**INPUT RECORDS**
################

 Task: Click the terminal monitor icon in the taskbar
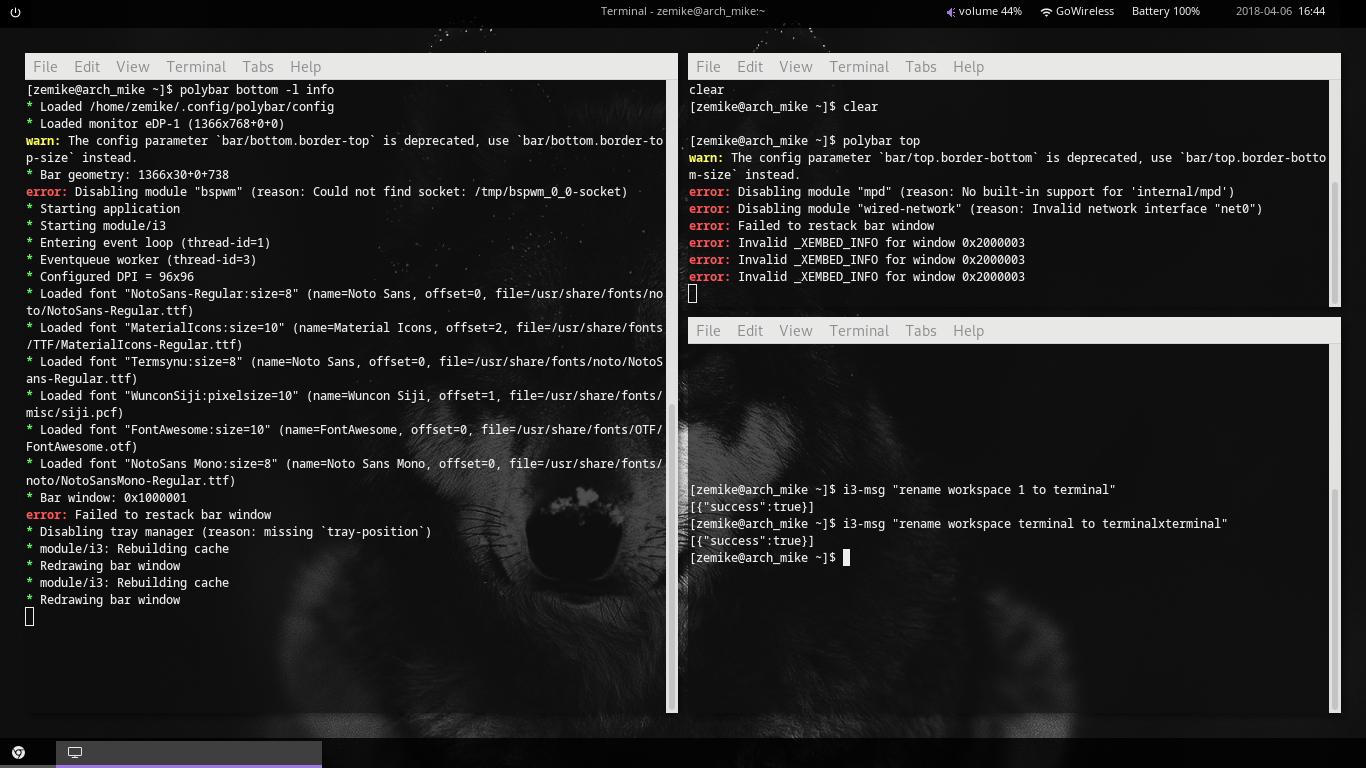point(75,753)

################

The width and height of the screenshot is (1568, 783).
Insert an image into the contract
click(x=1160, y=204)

################

**GIVEN TASK**
Rewrite the material between the lines holding "The width and" and "click(x=1160, y=204)", inclusive, and output only those lines. Multiply every coordinate in the answers by 0.8 and round each result to a whole number, with halves rounded up.

**SOLUTION FOR THIS PROBLEM**
The width and height of the screenshot is (1568, 783).
Insert an image into the contract
click(x=928, y=163)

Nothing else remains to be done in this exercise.